**Information given**:
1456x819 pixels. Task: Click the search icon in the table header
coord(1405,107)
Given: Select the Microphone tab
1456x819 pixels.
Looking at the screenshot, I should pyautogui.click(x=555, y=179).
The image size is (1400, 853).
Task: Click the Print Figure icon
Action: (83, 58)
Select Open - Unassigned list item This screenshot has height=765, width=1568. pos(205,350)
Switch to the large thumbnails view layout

**Problem statement**: Give back the listing exactly.

**Answer section**:
1456x819 pixels. Task: Click the search icon in the table header
coord(1405,107)
Given: Select the Microphone tab
1456x819 pixels.
Looking at the screenshot, I should pyautogui.click(x=555, y=179).
The image size is (1400, 853).
Task: Click the Print Figure icon
Action: (83, 58)
Select Open - Unassigned list item This screenshot has height=765, width=1568. pos(205,350)
Switch to the large thumbnails view layout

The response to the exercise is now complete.